## Activity
From the entries that follow, extract each line holding the string "height".

## Excerpted data
******

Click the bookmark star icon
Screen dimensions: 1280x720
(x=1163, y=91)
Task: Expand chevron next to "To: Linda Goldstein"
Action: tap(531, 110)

******

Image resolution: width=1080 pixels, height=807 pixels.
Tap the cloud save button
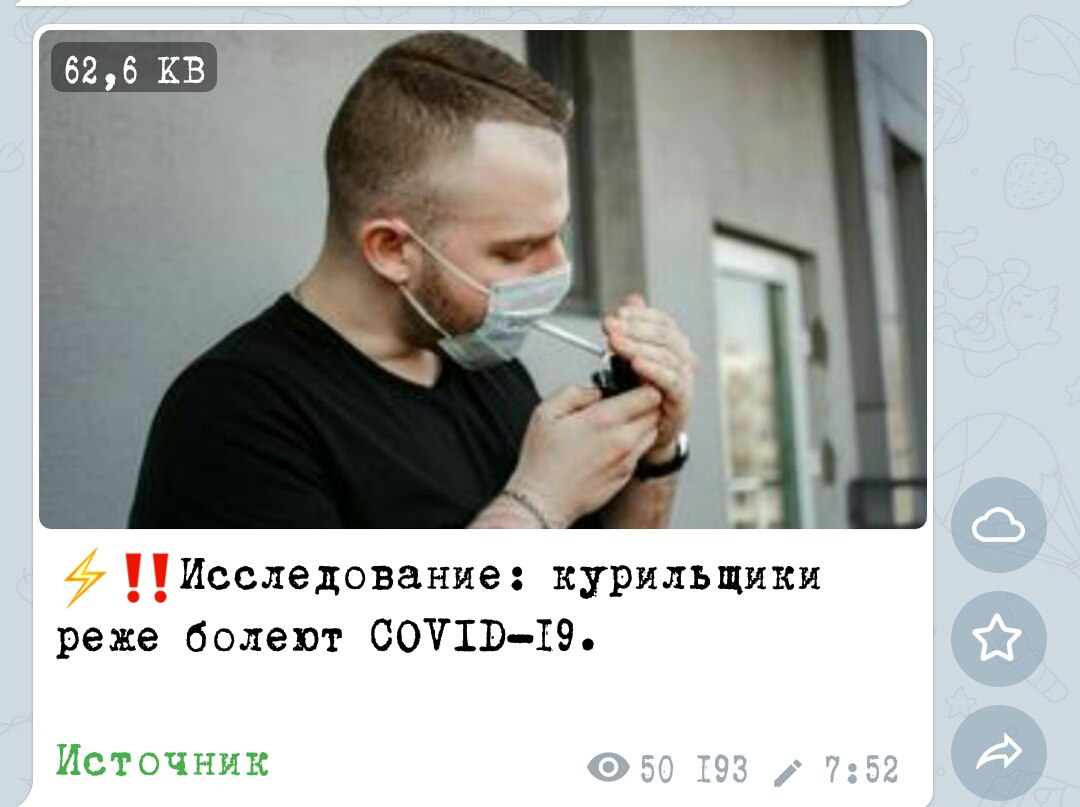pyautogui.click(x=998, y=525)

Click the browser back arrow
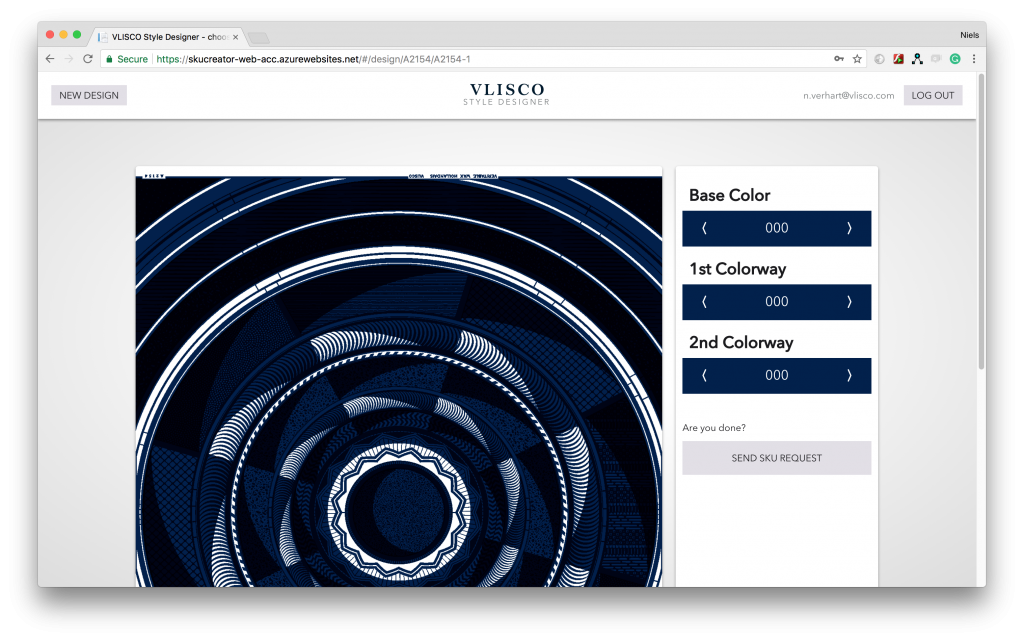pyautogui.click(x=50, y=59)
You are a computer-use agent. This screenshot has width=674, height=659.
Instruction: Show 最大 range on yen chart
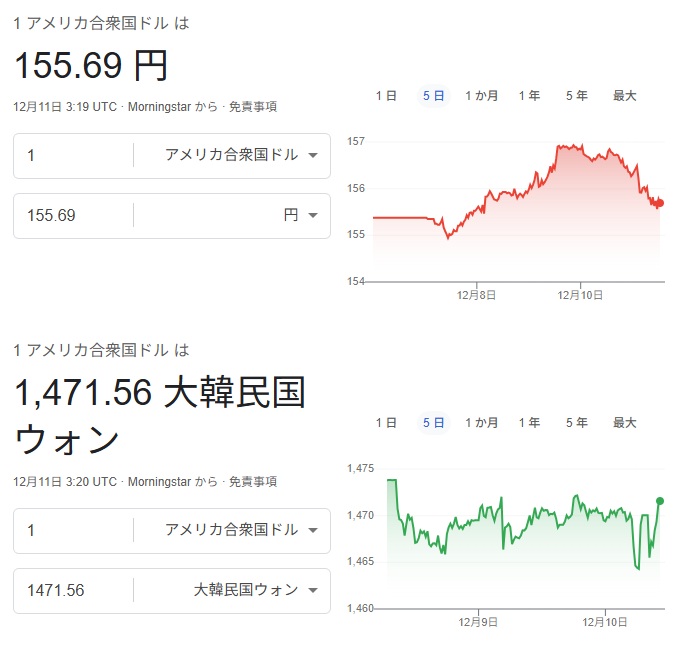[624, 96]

******

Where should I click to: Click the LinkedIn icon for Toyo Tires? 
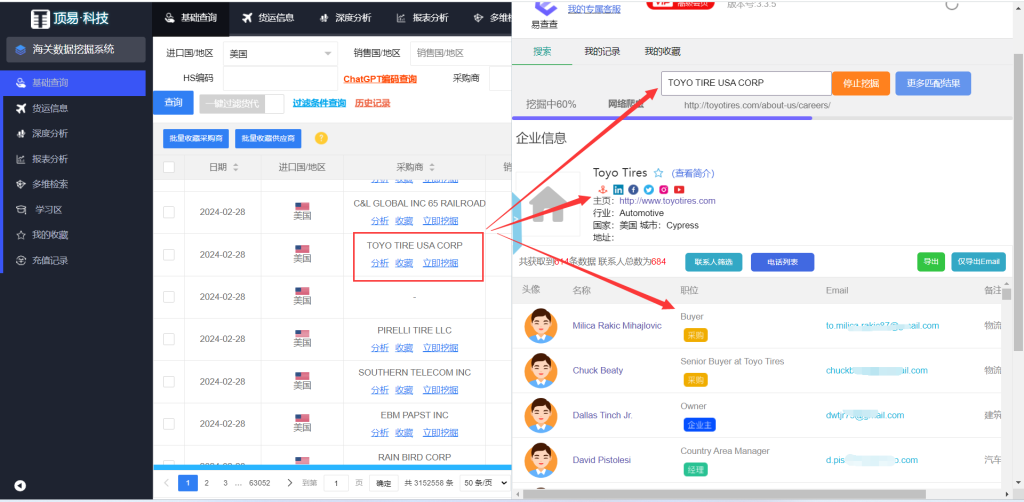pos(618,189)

******

## Exercise solution
Image resolution: width=1080 pixels, height=807 pixels.
You are a computer-use agent. This screenshot has width=674, height=659.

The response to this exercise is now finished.